Brain Res. 2010 Sep 2;1350:43-64. doi: 10.1016/j.brainres.2010.04.003. Epub 2010 Apr 11.
What we eat, when and how much, all are influenced by brain reward mechanisms that generate "liking" and "wanting" for foods. As a corollary, dysfunction in reward circuits might contribute to the recent rise of obesity and eating disorders. Here we assess brain mechanisms known to generate "liking" and "wanting" for foods and evaluate their interaction with regulatory mechanisms of hunger and satiety, relevant to clinical issues. "Liking" mechanisms include hedonic circuits that connect together cubic-millimeter hotspots in forebrain limbic structures such as nucleus accumbens and ventral pallidum (where opioid/endocannabinoid/orexin signals can amplify sensory pleasure). "Wanting" mechanisms include larger opioid networks in nucleus accumbens, striatum, and amygdala that extend beyond the hedonic hotspots, as well as mesolimbic dopamine systems, and corticolimbic glutamate signals that interact with those systems. We focus on ways in which these brain reward circuits might participate in obesity or in eating disorders.

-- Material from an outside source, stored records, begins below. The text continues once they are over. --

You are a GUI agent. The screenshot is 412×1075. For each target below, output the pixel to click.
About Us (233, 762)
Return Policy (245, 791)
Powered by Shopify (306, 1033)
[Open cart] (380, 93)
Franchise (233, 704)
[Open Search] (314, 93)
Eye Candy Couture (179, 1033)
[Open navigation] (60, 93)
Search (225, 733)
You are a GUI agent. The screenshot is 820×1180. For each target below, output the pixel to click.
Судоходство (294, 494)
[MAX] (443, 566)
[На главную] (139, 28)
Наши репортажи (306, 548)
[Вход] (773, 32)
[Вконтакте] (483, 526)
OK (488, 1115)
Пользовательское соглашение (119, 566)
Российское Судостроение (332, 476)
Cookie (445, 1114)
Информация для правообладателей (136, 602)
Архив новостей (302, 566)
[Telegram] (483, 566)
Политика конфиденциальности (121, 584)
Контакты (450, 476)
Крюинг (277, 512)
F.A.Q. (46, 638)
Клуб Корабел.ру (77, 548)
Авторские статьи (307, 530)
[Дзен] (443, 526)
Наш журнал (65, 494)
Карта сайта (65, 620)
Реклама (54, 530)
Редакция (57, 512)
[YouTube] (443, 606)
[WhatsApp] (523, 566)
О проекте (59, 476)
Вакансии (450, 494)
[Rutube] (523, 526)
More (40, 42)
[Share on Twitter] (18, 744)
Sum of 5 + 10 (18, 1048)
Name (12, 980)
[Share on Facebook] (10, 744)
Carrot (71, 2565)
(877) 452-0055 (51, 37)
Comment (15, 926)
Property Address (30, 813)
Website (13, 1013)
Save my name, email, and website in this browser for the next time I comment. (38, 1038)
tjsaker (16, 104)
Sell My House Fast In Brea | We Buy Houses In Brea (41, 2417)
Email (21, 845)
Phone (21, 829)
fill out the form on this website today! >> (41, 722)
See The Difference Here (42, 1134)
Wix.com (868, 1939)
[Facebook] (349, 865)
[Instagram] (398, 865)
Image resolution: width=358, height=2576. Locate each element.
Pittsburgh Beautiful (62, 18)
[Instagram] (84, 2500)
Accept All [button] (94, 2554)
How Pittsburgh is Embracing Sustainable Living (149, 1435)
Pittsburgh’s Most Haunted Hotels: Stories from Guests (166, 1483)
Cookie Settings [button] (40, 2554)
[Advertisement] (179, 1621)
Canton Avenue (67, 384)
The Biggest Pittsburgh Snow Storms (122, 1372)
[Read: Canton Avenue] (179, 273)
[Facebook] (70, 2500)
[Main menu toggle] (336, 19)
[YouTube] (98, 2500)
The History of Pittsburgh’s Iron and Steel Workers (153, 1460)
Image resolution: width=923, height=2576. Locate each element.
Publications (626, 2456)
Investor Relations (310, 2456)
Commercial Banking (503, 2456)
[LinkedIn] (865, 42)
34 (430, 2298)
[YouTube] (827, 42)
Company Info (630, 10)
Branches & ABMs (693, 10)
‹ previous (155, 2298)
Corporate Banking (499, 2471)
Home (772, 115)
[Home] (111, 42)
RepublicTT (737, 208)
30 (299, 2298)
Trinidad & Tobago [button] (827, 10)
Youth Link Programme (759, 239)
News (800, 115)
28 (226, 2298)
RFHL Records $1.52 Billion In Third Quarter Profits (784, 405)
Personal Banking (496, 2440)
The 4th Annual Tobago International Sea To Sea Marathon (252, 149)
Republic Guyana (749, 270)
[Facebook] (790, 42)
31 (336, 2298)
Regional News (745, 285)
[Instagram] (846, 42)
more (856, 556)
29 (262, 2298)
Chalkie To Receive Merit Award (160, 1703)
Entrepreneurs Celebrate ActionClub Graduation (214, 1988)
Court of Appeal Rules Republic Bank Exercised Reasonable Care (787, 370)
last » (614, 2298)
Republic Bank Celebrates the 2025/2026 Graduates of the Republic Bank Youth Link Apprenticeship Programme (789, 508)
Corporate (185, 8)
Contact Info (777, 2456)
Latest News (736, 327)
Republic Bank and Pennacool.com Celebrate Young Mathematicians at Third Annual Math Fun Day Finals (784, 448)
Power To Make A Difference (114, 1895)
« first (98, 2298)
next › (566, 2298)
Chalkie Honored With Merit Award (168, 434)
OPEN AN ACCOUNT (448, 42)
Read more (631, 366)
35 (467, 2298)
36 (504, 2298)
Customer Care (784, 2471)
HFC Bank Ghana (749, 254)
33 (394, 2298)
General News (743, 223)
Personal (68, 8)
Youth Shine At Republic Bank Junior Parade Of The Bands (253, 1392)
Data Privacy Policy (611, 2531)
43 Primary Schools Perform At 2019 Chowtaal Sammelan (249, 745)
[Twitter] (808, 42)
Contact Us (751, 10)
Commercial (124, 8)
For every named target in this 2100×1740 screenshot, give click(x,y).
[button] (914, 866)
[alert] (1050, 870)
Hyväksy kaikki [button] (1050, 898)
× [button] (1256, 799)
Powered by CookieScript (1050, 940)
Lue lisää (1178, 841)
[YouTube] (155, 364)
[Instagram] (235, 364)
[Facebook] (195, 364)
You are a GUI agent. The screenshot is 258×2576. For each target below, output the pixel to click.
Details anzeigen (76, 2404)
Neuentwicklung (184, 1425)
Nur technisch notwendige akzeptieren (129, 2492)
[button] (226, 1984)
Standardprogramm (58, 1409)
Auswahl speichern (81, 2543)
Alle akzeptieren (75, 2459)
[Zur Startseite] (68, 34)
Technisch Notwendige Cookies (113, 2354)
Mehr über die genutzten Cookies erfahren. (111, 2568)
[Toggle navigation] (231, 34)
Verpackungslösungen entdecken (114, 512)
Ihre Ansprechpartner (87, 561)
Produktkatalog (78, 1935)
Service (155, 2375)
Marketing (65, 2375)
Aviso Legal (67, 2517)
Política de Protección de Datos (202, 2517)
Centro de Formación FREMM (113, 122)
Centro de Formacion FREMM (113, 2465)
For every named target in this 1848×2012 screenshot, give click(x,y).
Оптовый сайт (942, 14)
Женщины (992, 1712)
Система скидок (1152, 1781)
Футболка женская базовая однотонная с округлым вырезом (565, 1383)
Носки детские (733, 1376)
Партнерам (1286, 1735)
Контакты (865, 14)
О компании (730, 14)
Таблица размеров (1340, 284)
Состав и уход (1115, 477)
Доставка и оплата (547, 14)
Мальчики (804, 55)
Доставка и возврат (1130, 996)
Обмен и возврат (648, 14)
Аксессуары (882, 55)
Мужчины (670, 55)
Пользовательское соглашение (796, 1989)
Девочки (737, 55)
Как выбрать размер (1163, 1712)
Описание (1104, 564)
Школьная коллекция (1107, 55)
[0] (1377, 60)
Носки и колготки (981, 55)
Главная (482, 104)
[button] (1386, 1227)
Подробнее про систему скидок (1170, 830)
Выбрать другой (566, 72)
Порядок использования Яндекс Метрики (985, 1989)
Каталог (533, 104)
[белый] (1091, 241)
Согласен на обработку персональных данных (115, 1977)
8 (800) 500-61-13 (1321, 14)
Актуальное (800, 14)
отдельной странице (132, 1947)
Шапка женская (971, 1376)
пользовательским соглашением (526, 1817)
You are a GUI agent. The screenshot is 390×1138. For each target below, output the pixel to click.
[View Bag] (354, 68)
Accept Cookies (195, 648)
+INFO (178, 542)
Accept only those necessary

我们所吃的食物、进食的时间和进食量,都受到大脑奖赏机制的影响,而这些机制会产生我们对食物的“喜好”和“欲求”。相应地,奖赏回路的功能障碍可能导致肥胖和饮食失调的发病率上升。在这里,我们评估了已知会产生对食物的“喜好”和“欲求”的大脑机制,并评估了它们与饥饿和饱腹感的调节机制的相互作用,这些作用与临床问题有关。“喜好”机制包括连接大脑边缘结构(如伏隔核和腹侧苍白球)中立方毫米热点的享乐回路(阿片类物质/内源性大麻素/食欲素信号可以放大感官愉悦)。“欲求”机制包括伏隔核、纹状体和杏仁核中更大的阿片类物质网络,这些网络超出了享乐热点的范围,还包括中边缘多巴胺系统以及皮质边缘谷氨酸信号,这些信号与这些系统相互作用。我们专注于这些大脑奖赏回路可能参与肥胖或饮食失调的方式。